Ryan Alford [00:13:07] It makes a lot of sense. I followed your marketing approaches, unicorn versus donkey and I see you applying it in real life as well with your businesses. It seems to transcend not only campaigns but also potentially broader things within the company, if I'm hearing you correctly.

Larry Kim [00:13:27] Take any company or just think about your life. Every minute is the same in terms of time but certain moments are much more valuable and impactful than other moments. The same thing with the companies like Amazon, they're just known for three or four bets, Prime, AWS, and Kindle, these are a few really killer unicorns that they discovered and the rest is sort of the seller marketplace.

Ryan Alford [00:14:14] I think they detour quickly off those behind the scenes.

Larry Kim [00:14:20] Exactly, I think they're practicing this kind of mentality of trying a lot of interesting ideas but failing and finding the leveraged ideas.

Ryan Alford [00:14:36] Let me ask you this, I've been very curious.
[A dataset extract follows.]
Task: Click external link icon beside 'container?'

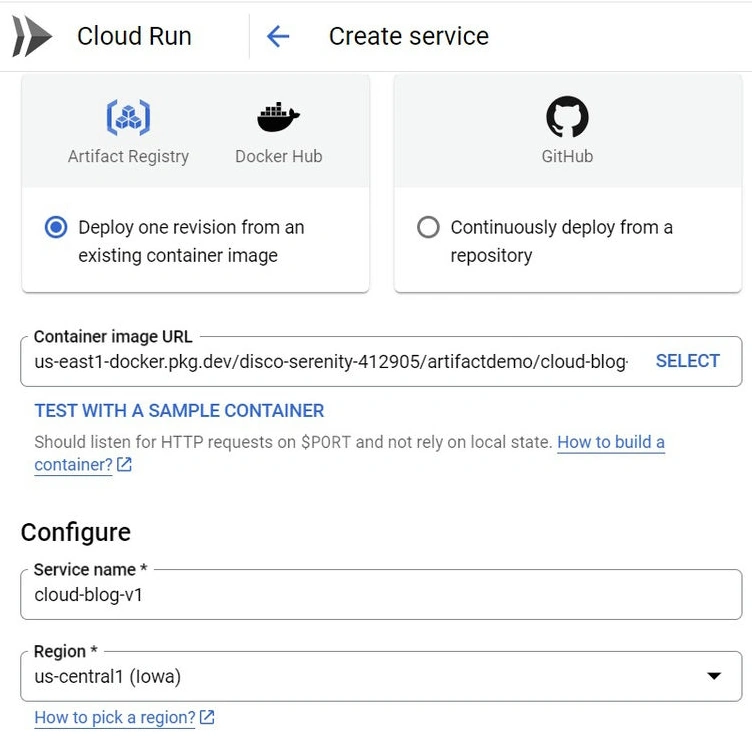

I grew up in the ad game for 20 years. I worked in Manhattan in large accounts, Verizon, at the NFL like huge accounts. Now we work with small to medium businesses for the most part. I kind of grew up in this brand era, big brands, branding. I know you don't market yourself but I think of you as a performance marketer in some way or more with all your testing and multiple variables, you are a true digital marketer. You're a scientist in a lot of ways, that's what I see from you in your content, reading, and all those things. I always want to ask people like you, how you feel about branding, building a brand versus what is driving your sale today, like what is your ROI and how do you discern those things? Is branding just a waste of time to you like overtime activity? I am always curious when I talk to someone that is down the path of science and metric and all those things. 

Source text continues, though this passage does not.